According to the General Electric stock passage, on what date did the company report its second-quarter results?

### Selected excerpt
※ ※ ※

General Electric didn’t announce any major news to catalyze this downside. The company reported second-quarter results on July 17, topping the consensus estimate for revenue and delivering earnings that were roughly in line with analysts’ consensus estimate.
If you weren’t watching the tape on Monday morning or you happened to step away from your desk to pour a cup of coffee, you might have missed the plunge in General Electric’s stock.
By the time the market closed, the shares had recovered most of the ground given up over those frantic five minutes of trading and finished the session down less than 3%.
Fast-forward to last Friday, when General Electric’s stock finished the week with a 2.32% gain, outpacing the S&P 500.
Investors usually associate this sort of intraday volatility with penny stocks that trade over the counter, not General Electric.
And General Electric wasn’t the only bastion of American enterprise to endure a rollercoaster ride on Monday morning.
(Click table to enlarge.)
Readers probably own at least a few of the blue-chip names on this list. Over the past five years, Roger Conrad and I have recommended Home Depot (NYSE: HD), CVS Health Corp (NYSE: CVS), JPMorgan Chase & Co (NYSE: JPM), Verizon Communications (NYSE: VZ) and Ford Motor Company (NYSE: F) in various investment newsletters.

※ ※ ※

### Given material
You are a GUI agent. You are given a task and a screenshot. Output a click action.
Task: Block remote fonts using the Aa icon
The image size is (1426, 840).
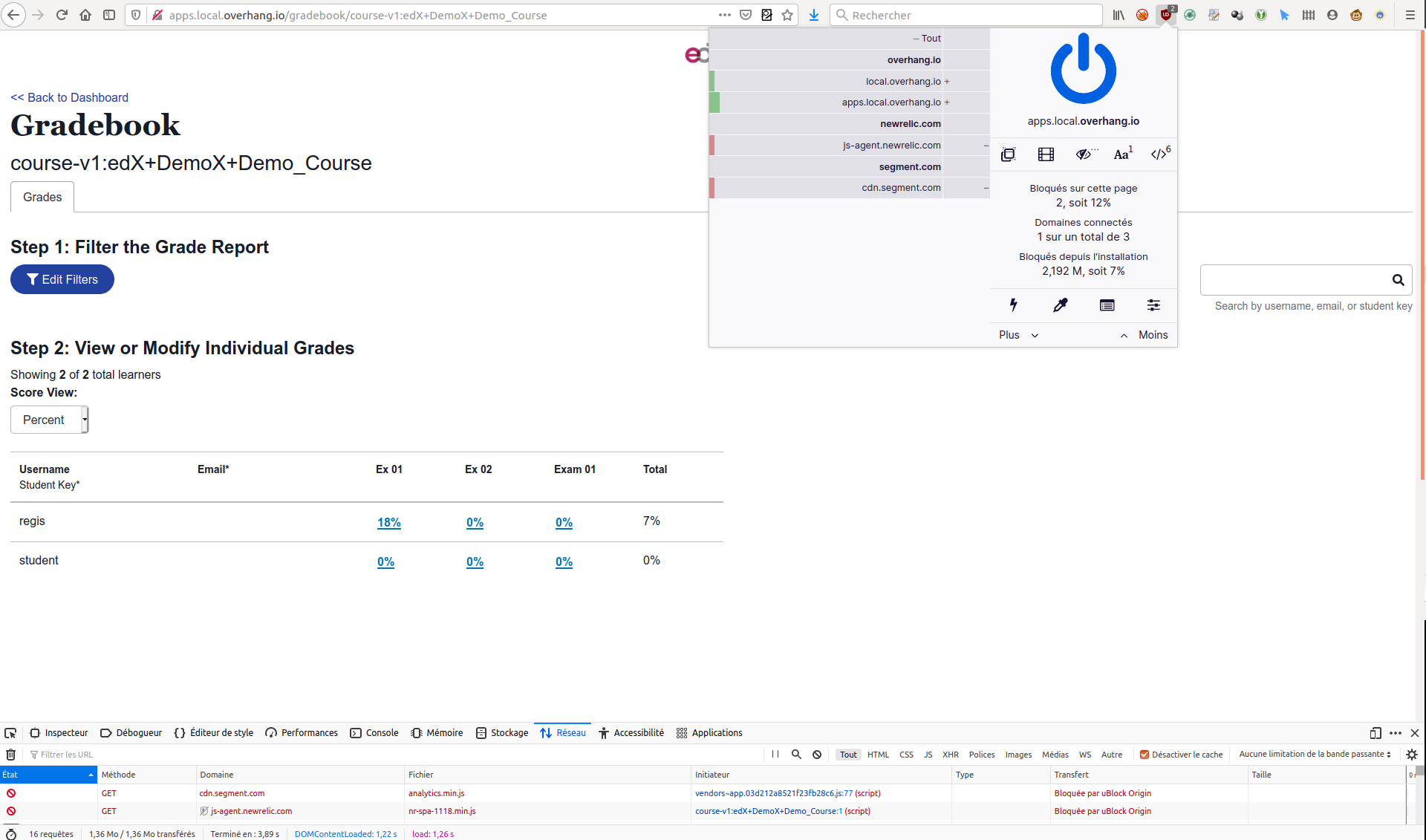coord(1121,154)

※ ※ ※

### Response for this exercise
July 17